DOMノード数がパフォーマンスに与える大きな影響
ブラウザはHTMLを解析してDOMツリーを作り、そこにCSSを適用してレンダーツリーを構成し、画面に描画します。この過程で1つ1つのノードがメモリを占有し、スタイル再計算やレイアウト(リフロー)演算の対象になります。ノード数が多いほど、JavaScriptでスタイルを変更したり要素を追加・削除したりするたびにブラウザが再計算すべき範囲が広がり、目に見えて遅くなります。Google Lighthouseは1,500個以下のDOMノード数を推奨し、3,000個を超えるとパフォーマンス警告を表示します。

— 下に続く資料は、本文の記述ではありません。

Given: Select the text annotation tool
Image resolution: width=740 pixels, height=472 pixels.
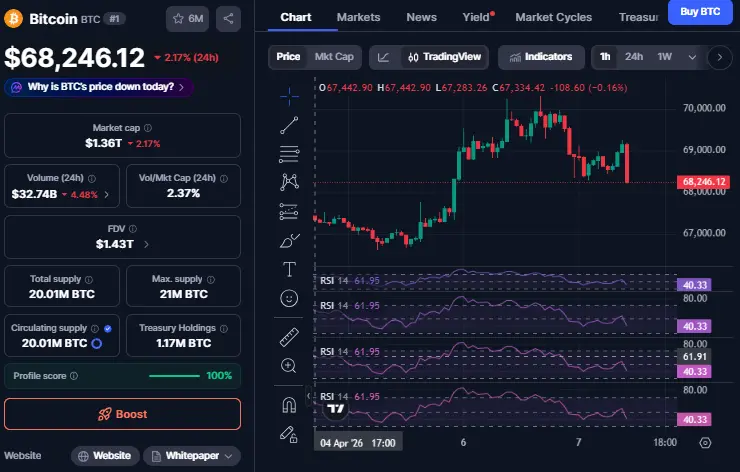Looking at the screenshot, I should coord(289,269).
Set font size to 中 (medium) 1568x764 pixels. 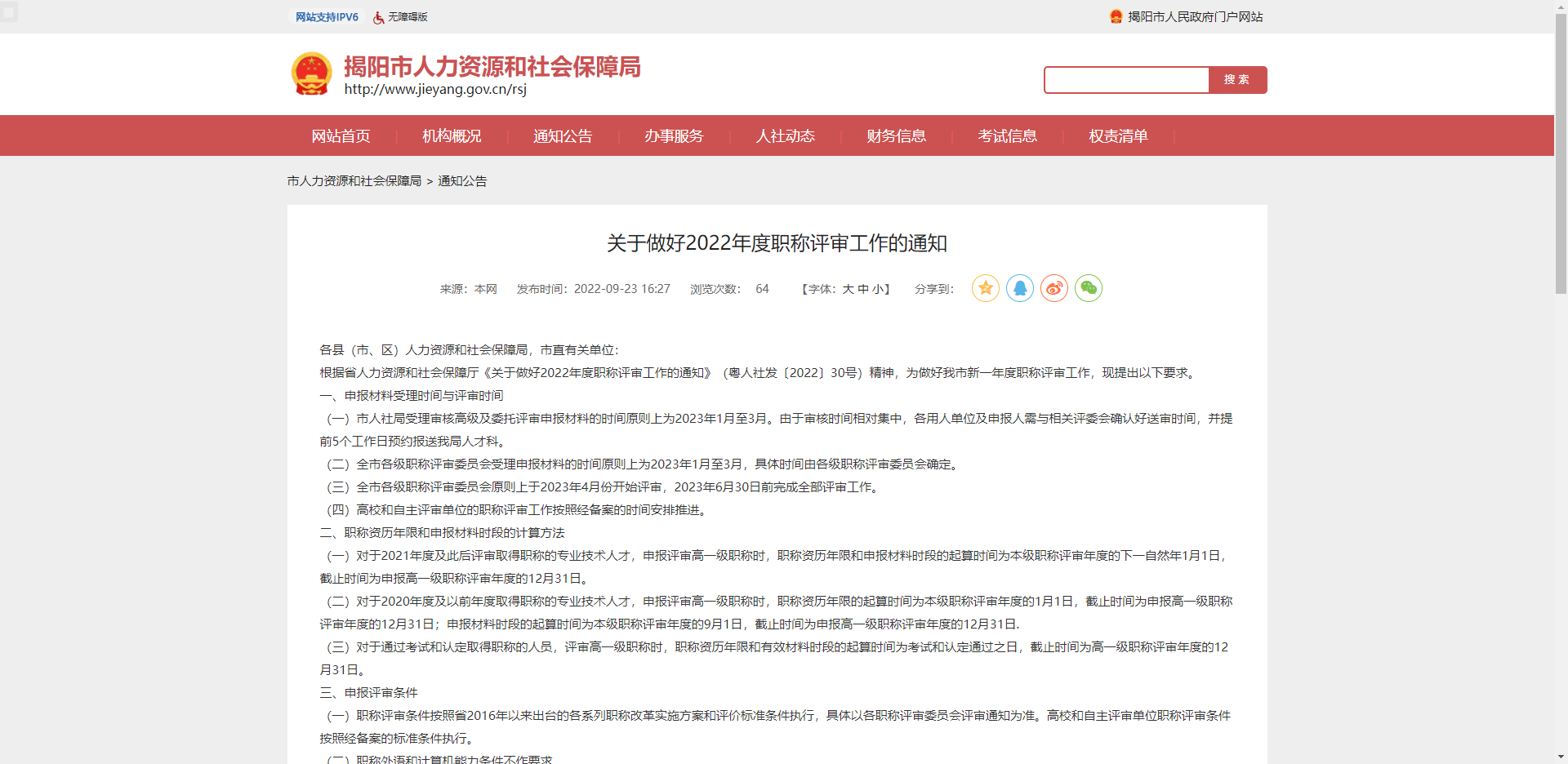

DOM階層(最大ネスト段数)も重要な指標です。ネストが深いほどCSSセレクタのマッチングやイベントバブリングの経路が長くなり、特定のスタイル変更が上位・下位ノードに影響する範囲も広がります。Lighthouseは最大階層32段以下、親ノードあたりの子ノード60個以下を推奨基準としています。
このツールは入力されたノード数と階層を基準に、パフォーマンス評価と概算のメモリ使用量を推定します。実際のパフォーマンスはCSSの複雑さ、JavaScriptの実行量、端末性能によって変わるため、絶対的な数値ではなく改善の方向性をつかむ参考資料として活用してください。ノード数が多い場合は、仮想スクロールやページネーション、不要なラッパー要素の削除をまず検討することをお勧めします。
よくある質問
Google Lighthouseは1,500個以下を推奨し、3,000個を超えると明らかなパフォーマンス低下が現れる可能性があると警告しています。
ノードが多いほどスタイル再計算とレイアウト(リフロー)のコストが増え、メモリ使用量も増加してレンダリングとスクリプト実行が遅くなります。
仮想スクロールを適用したり、不要なラッパー要素を削除し、条件付きレンダリングで画面に見えない要素をなくす方法が効果的です。